# Records shown:
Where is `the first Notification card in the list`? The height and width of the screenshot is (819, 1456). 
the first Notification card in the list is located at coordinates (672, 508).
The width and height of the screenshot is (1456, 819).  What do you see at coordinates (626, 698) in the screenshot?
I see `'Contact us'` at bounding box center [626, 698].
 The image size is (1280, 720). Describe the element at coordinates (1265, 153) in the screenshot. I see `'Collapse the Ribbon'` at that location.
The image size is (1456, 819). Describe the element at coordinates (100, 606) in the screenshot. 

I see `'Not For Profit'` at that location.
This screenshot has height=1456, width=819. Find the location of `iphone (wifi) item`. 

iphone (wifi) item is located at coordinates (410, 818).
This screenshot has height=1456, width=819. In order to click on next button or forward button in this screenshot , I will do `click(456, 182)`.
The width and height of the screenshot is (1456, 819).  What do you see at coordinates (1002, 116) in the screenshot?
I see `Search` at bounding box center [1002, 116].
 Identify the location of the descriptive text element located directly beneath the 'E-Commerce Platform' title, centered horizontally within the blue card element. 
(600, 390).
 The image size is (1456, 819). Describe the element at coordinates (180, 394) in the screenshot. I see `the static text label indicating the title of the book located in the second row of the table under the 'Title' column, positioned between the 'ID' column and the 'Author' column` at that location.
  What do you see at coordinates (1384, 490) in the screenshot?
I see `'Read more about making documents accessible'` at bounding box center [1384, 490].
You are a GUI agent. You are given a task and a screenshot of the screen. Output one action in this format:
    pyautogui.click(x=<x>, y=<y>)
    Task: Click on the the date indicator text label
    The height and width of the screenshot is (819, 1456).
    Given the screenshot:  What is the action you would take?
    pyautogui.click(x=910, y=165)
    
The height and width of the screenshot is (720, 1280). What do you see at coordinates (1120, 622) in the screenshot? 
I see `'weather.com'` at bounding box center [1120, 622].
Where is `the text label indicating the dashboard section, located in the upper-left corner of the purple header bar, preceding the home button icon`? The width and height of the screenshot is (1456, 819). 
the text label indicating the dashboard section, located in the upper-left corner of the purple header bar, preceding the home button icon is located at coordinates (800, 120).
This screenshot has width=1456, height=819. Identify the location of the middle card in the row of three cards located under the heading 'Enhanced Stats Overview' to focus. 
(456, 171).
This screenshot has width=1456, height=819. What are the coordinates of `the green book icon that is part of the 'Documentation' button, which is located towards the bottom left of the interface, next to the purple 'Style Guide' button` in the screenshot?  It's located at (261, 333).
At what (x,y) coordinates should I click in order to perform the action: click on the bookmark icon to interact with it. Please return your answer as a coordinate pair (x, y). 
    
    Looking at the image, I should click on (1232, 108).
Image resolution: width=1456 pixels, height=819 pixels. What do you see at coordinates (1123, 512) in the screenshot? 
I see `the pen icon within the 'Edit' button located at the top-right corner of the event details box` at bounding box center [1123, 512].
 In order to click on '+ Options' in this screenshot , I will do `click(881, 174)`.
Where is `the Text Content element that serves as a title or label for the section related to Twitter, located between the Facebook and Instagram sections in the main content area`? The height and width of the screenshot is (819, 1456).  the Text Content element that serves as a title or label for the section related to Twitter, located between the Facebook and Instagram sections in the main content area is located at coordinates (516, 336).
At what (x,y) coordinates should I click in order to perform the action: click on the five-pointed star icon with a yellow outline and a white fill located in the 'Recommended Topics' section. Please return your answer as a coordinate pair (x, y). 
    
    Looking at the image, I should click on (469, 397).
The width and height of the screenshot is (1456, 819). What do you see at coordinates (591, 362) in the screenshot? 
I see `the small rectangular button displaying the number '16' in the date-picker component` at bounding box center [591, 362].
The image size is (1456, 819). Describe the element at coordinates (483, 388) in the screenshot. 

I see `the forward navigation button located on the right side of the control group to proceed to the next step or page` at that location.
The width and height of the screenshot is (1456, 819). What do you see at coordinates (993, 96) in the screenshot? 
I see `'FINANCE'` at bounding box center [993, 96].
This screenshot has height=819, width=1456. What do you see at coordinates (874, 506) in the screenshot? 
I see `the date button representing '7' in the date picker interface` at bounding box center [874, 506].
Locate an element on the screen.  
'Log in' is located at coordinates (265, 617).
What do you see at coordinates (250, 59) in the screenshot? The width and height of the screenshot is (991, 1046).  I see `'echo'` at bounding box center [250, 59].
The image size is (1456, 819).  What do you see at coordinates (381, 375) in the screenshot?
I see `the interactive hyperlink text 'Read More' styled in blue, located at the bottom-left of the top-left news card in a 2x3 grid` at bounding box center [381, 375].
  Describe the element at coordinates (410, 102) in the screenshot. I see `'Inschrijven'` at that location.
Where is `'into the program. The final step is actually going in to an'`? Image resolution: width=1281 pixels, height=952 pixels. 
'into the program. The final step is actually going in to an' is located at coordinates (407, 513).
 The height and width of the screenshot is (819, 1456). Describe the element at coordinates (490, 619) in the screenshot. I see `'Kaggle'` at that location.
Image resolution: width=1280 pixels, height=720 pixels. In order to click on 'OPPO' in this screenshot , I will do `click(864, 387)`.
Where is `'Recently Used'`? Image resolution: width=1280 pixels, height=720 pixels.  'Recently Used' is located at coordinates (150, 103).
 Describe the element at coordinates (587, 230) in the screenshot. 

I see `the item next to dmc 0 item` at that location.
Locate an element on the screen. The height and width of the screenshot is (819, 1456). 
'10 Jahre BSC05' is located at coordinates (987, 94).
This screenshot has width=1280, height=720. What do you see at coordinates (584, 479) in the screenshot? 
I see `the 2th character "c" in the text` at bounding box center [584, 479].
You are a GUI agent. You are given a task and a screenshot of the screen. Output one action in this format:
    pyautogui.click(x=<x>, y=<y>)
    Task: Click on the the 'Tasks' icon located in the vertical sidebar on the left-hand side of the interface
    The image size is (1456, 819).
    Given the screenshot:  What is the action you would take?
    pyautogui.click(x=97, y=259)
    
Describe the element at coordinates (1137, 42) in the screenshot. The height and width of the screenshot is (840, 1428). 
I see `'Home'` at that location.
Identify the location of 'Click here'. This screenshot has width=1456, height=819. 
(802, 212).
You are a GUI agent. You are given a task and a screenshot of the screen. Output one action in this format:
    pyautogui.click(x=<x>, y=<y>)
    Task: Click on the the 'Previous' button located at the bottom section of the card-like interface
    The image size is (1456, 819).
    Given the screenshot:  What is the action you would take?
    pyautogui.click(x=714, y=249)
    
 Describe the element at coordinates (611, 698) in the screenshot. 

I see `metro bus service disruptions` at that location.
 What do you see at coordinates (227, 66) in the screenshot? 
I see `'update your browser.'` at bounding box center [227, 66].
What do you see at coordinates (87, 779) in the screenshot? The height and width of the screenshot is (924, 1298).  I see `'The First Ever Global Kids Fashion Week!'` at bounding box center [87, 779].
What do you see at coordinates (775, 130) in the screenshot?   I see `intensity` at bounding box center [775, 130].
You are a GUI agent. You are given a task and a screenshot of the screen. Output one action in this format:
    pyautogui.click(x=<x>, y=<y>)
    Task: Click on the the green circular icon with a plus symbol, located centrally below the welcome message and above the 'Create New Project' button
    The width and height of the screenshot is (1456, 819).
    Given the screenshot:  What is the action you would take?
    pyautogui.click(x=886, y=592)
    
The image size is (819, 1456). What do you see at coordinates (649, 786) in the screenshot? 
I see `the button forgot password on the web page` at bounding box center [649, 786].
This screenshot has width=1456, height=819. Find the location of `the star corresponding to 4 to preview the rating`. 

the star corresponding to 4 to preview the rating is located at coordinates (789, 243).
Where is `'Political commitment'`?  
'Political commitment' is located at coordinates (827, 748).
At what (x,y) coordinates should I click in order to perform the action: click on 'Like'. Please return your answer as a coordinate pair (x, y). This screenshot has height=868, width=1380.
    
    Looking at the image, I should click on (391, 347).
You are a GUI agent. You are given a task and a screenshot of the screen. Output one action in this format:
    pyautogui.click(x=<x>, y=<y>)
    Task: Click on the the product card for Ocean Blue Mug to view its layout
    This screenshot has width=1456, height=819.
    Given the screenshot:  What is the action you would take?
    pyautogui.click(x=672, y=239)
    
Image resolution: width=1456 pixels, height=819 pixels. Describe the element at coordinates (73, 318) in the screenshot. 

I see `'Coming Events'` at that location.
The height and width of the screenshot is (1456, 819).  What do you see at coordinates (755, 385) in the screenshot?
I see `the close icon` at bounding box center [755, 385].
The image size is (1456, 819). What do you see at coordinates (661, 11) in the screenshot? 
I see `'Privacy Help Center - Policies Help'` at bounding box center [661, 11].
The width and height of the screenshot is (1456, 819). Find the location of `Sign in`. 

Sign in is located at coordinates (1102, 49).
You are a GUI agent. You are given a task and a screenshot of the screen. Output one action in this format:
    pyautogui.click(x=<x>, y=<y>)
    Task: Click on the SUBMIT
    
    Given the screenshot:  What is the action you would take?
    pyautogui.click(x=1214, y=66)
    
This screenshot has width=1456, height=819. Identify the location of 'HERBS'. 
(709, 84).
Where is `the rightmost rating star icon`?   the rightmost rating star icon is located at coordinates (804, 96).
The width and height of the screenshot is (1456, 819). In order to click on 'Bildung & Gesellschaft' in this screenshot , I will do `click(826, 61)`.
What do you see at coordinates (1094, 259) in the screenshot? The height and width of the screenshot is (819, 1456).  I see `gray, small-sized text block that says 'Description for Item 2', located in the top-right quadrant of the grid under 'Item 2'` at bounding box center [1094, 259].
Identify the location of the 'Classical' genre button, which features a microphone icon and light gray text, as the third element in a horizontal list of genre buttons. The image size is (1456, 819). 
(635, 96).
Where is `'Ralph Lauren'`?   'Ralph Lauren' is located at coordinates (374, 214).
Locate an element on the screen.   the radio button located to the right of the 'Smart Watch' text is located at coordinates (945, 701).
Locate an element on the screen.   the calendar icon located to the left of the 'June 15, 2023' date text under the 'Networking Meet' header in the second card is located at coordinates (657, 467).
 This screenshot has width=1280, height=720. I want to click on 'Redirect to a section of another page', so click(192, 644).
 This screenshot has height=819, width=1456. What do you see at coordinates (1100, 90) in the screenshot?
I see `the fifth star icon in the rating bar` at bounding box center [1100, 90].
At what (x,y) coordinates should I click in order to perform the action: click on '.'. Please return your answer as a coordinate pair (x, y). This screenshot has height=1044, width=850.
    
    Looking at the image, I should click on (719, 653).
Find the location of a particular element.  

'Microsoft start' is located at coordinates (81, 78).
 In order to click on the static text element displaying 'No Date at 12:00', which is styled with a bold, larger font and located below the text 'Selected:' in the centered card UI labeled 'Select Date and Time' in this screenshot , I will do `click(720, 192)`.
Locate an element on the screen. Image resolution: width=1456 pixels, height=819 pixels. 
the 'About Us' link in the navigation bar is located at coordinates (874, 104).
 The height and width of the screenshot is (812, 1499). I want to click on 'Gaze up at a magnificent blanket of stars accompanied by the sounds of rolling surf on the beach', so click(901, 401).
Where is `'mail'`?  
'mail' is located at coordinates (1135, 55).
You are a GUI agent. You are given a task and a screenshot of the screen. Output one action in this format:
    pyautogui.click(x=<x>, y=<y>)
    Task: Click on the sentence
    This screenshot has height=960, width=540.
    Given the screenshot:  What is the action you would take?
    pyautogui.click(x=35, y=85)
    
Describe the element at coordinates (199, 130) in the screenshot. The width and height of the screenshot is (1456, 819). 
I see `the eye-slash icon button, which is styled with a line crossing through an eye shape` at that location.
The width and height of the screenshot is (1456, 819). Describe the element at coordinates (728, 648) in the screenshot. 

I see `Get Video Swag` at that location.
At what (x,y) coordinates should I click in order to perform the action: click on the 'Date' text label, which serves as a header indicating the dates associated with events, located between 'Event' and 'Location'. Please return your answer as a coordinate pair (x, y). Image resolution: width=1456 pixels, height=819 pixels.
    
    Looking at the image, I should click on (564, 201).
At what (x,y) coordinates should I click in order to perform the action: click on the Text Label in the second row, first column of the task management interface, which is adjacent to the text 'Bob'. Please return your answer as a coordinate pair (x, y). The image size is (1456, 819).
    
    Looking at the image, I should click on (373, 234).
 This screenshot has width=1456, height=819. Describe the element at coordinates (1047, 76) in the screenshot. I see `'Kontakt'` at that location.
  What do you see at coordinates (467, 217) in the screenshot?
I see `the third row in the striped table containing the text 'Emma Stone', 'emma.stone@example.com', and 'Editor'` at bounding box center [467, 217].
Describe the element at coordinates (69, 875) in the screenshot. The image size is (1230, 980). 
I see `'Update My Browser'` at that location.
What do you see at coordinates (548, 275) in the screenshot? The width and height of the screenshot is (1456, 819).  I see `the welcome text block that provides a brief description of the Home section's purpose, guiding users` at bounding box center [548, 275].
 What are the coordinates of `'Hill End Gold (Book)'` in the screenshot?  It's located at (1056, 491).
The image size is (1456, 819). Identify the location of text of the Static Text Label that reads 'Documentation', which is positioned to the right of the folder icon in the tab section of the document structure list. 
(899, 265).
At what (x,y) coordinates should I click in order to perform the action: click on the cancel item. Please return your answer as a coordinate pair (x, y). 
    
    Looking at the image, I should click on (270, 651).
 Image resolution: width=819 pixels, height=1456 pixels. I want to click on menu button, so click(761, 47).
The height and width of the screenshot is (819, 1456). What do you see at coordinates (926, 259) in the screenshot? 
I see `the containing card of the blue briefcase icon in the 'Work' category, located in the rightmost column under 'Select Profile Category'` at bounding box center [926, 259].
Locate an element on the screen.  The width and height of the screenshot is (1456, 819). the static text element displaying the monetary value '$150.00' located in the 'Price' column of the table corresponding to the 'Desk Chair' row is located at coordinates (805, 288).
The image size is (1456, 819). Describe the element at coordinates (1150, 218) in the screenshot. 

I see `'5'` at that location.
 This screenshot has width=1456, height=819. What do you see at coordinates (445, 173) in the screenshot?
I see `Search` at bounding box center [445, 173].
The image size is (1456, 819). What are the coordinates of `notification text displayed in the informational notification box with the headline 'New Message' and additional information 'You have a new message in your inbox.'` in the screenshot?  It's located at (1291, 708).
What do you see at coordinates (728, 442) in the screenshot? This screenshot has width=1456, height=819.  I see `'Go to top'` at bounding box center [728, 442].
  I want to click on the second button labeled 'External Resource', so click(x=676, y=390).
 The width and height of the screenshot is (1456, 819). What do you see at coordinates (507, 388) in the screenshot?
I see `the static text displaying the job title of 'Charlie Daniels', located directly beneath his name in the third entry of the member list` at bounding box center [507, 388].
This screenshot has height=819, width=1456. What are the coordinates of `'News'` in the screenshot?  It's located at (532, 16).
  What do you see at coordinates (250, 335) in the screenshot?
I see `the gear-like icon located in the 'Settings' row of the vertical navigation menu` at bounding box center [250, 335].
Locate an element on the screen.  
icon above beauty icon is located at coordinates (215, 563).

# What this task involves:
Render the stretch of the records above from their start through the line containing "This screenshot has height=1456, width=819. In" as a numbered list, skipping any blank lines.

# Finished exercise:
1. Where is `the first Notification card in the list`? The height and width of the screenshot is (819, 1456). 
2. the first Notification card in the list is located at coordinates (672, 508).
3. The width and height of the screenshot is (1456, 819).  What do you see at coordinates (626, 698) in the screenshot?
4. I see `'Contact us'` at bounding box center [626, 698].
5.  The image size is (1280, 720). Describe the element at coordinates (1265, 153) in the screenshot. I see `'Collapse the Ribbon'` at that location.
6. The image size is (1456, 819). Describe the element at coordinates (100, 606) in the screenshot. 
7. I see `'Not For Profit'` at that location.
8. This screenshot has height=1456, width=819. Find the location of `iphone (wifi) item`. 
9. iphone (wifi) item is located at coordinates (410, 818).
10. This screenshot has height=1456, width=819. In order to click on next button or forward button in this screenshot , I will do `click(456, 182)`.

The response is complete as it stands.